Dr Balakrishnan identified three new realities: the digital revolution, protectionism, and major power competition.
Stressing the levels of US and Chinese investment in South-east Asia, Dr Balakrishnan said the hope in the region is that "cool heads prevail" between the two countries.
"We hope there will be enlightened self-interest and a long-term perspective," he said.
"If there is, we can move into another phase characterised by new technologies, new world orders, new architectures which hopefully will still be open, fair (and) transparent, (and) will give opportunities to people all over the world who are willing to learn new things, work very hard and create a sustainable world along the way."
America had been part of South-east Asia's success story for 70 years, he emphasised, because in its own enlightened self-interest, it had underwritten that order.

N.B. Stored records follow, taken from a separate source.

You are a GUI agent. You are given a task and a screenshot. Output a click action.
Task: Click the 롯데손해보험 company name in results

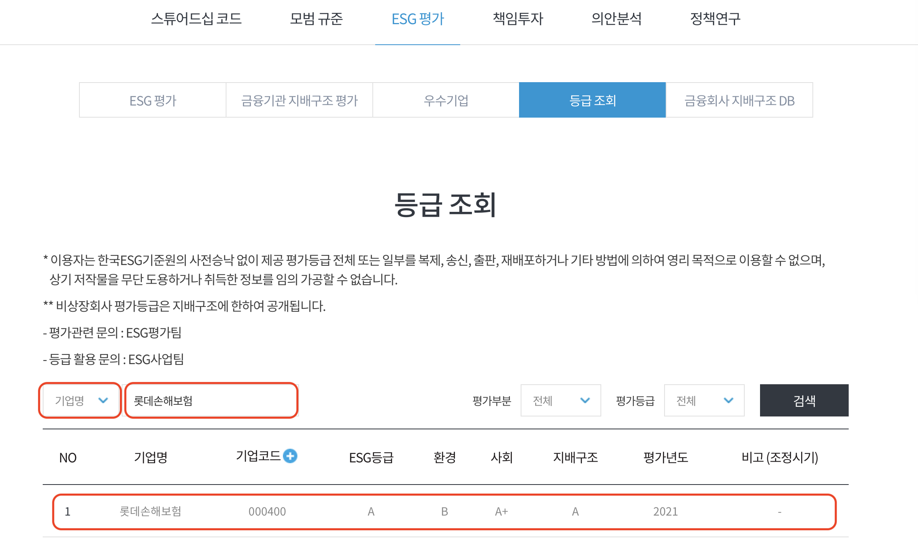point(152,512)
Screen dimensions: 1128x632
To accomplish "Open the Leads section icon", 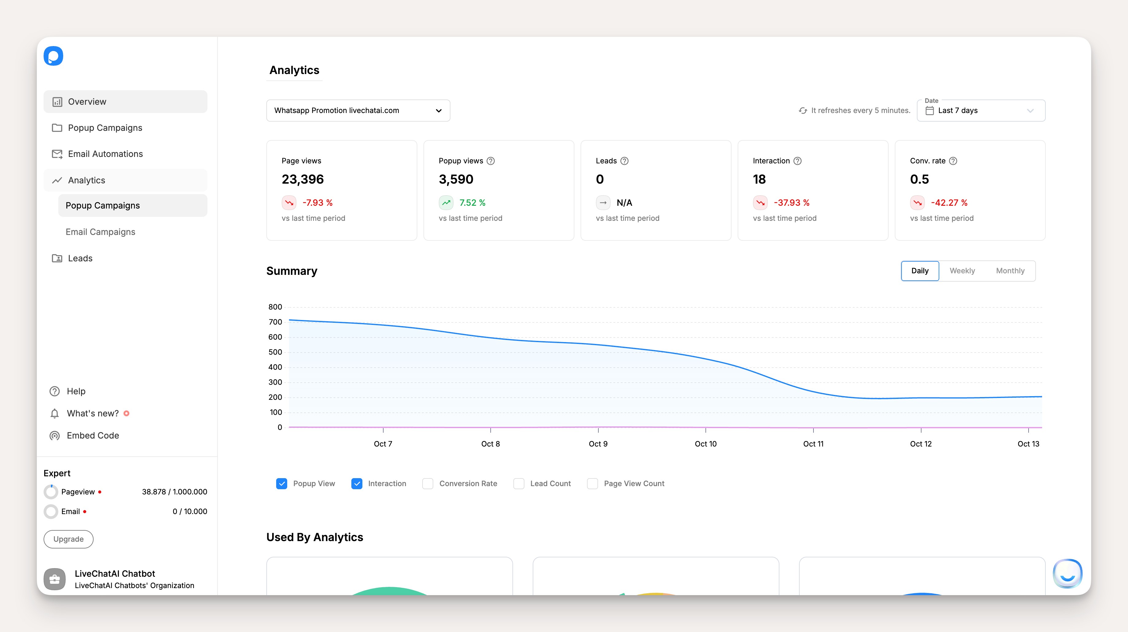I will (x=57, y=258).
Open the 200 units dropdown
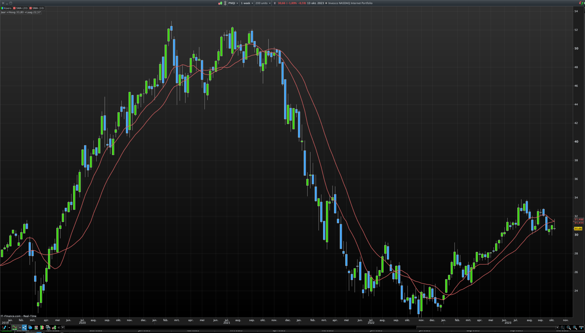This screenshot has width=585, height=333. point(263,3)
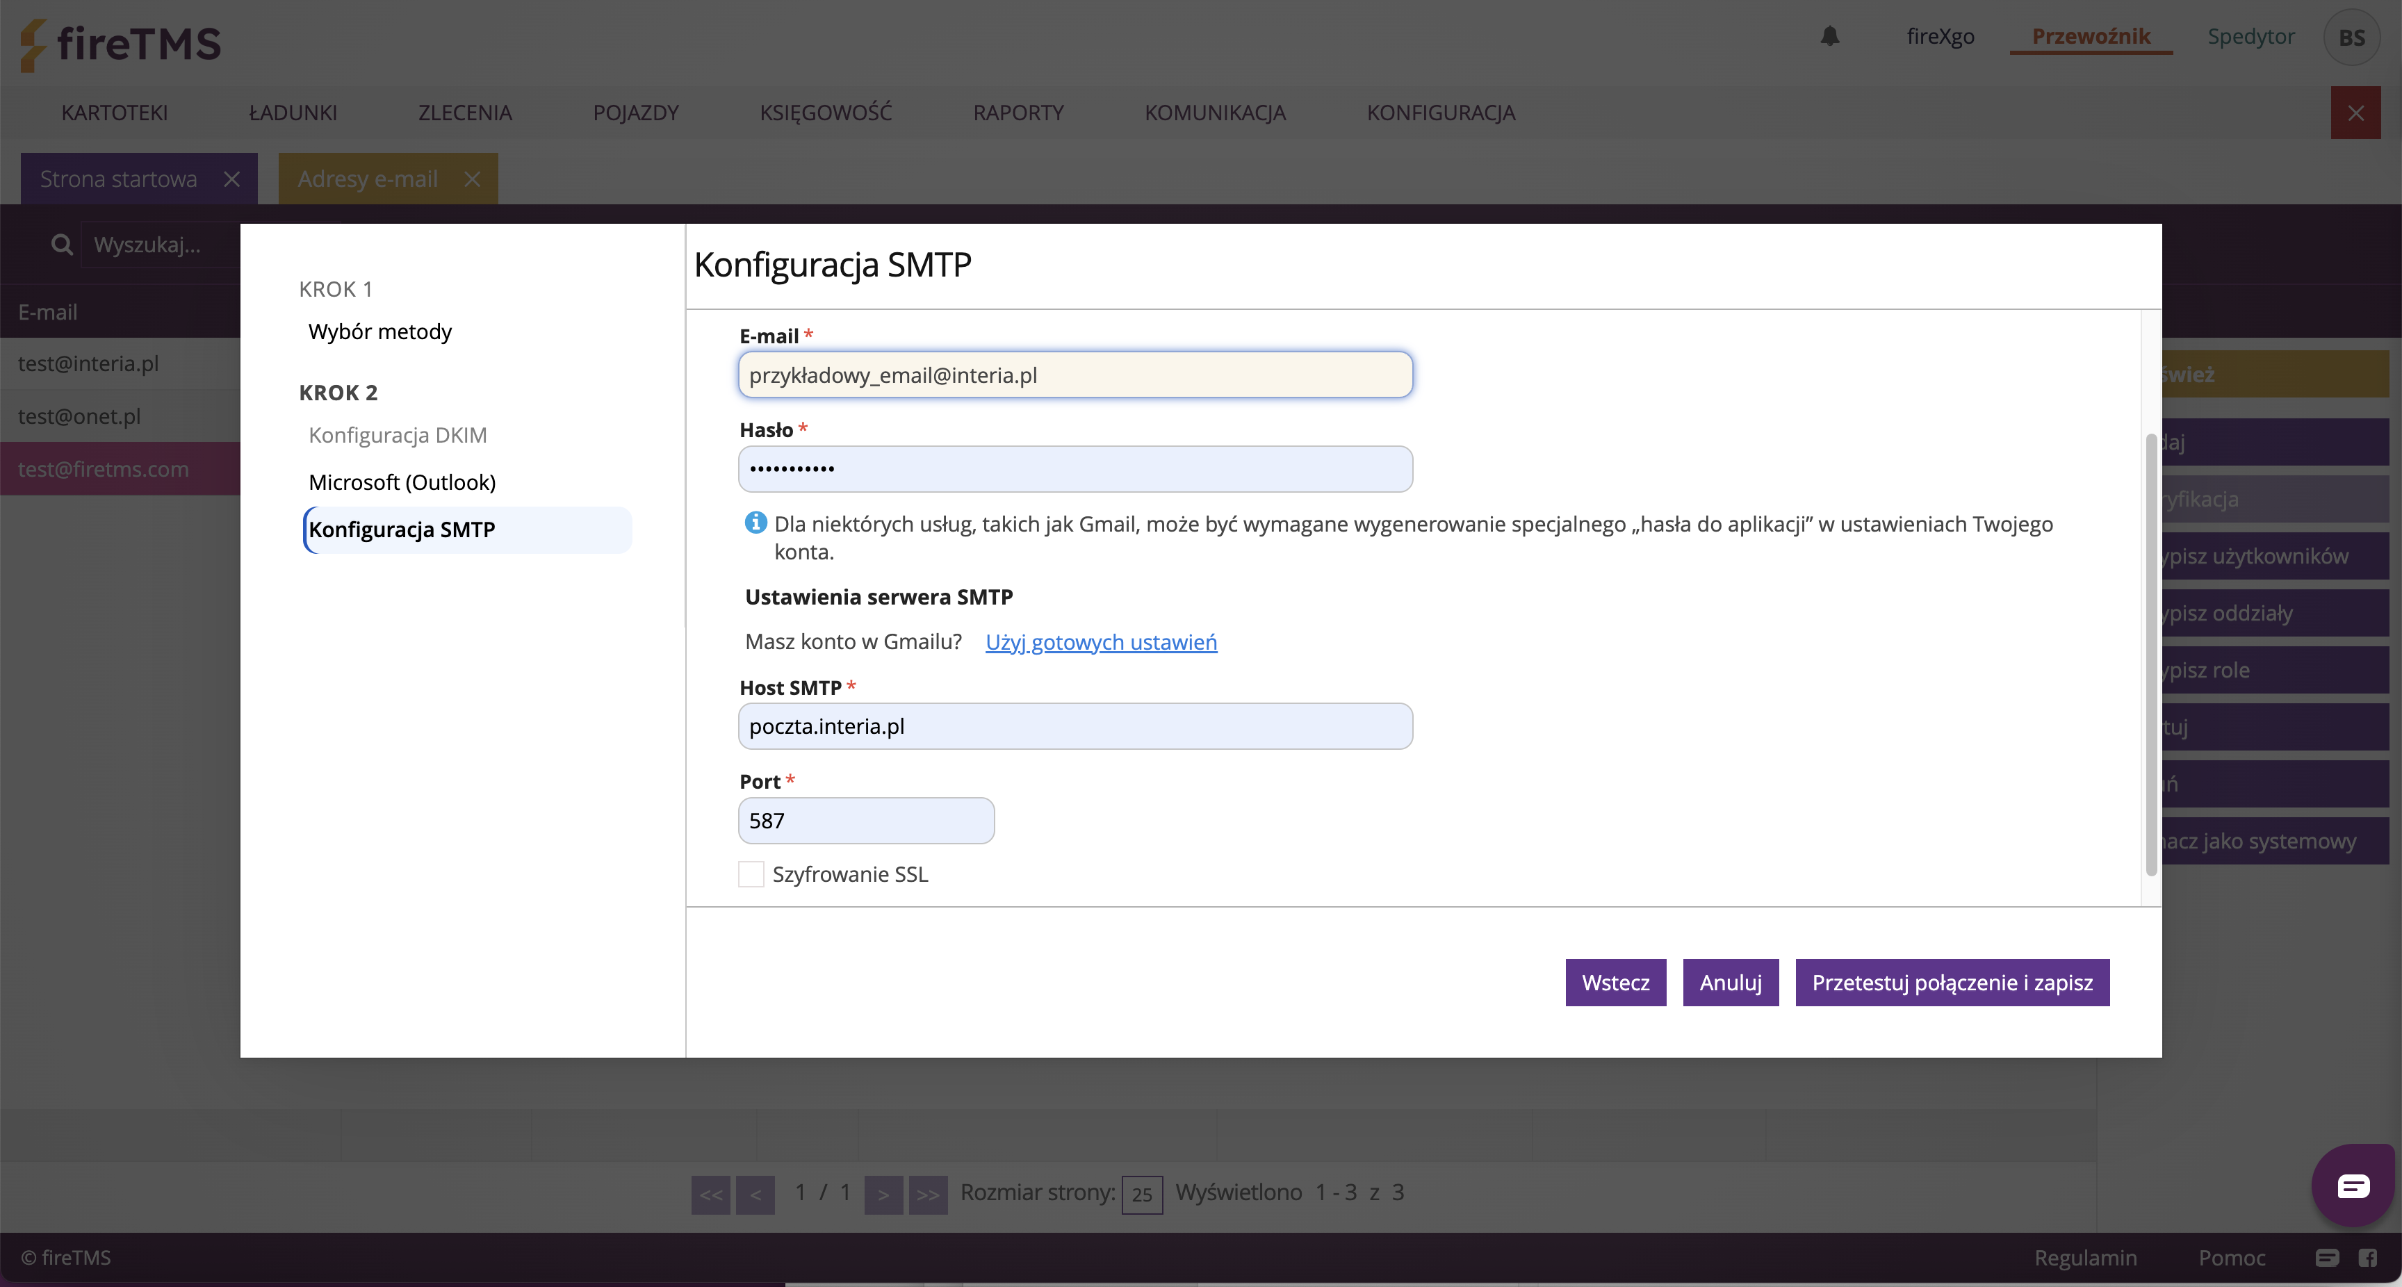
Task: Click the fireTMS logo
Action: coord(121,43)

And Americans are welcome in South-east Asia, he told the audience. "They are liked, they are popular," he said. "Don't take your eye off the ball, don't retreat, don't give up."
South-east Asia hopes America and China have an "adult relationship", he said - competing but also acting in enlightened long-term self-interest, while accepting Asean unity and centrality.
Rather than the alternative of Asean becoming a "bunch of proxy states", the hope is that a united Asean would be seen as valuable and a major trading partner for both the US and China.
"We hope all powers in our area will also operate by multilateral rules and we will continue to have access to multilateral institutions and ways of resolving disputes," he added.
Quoting a speech by President Donald Trump the previous day at the United Nations General Assembly, Dr Balakrishnan said: "Everyone is a patriot; everyone has to look to their own self-interest.
"But we believe in long-term enlightened self-interest."
He said this meant both competing and cooperating with neighbours, particularly on existential challenges including climate change, the digital revolution and the next pandemic.
"All these big challenges require multilateralism, cross-border cooperation, a set of rules by which we can all operate," he said.
Citing loss of public support for free trade between 2015 and late 2016 in America, and the apparent erosion of global consensus, Dr Balakrishnan said: "The real issue is technology, but it is very easy, it is very Twitter-worthy, to blame foreigners, to blame competition (and) free trade, for stagnation of wages and potential loss of jobs."
On the digital revolution, he said: "South-east Asia can't assume that we can just stay on the old path.
"We need to train our people for new jobs rather than trying to compete for old jobs, because if you compete for old jobs, that's the route to middle class stagnation, middle class angst, and increasing unemployment, especially when people lose their jobs in their 40s and 50s."
He added that there was a larger political message: "Whenever the middle class feels stressed and people feel unable to cope with change, you always see reactionary right or left wing extremes, whether it is fascism or communism."
Dr Balakrishnan also noted the necessity of understanding the age and preparing people and societies to get ahead of this change, rather than pander to fears and pretend that erecting walls and insulating people from competition will be the answer.
"We need to focus on research and development and collaboration, and creating new ways of value extraction from data, and to use the new tools - and artificial intelligence is an example. That's where the future is, that's where the future wealth is. We need to transform our societies to be able to harvest that wealth."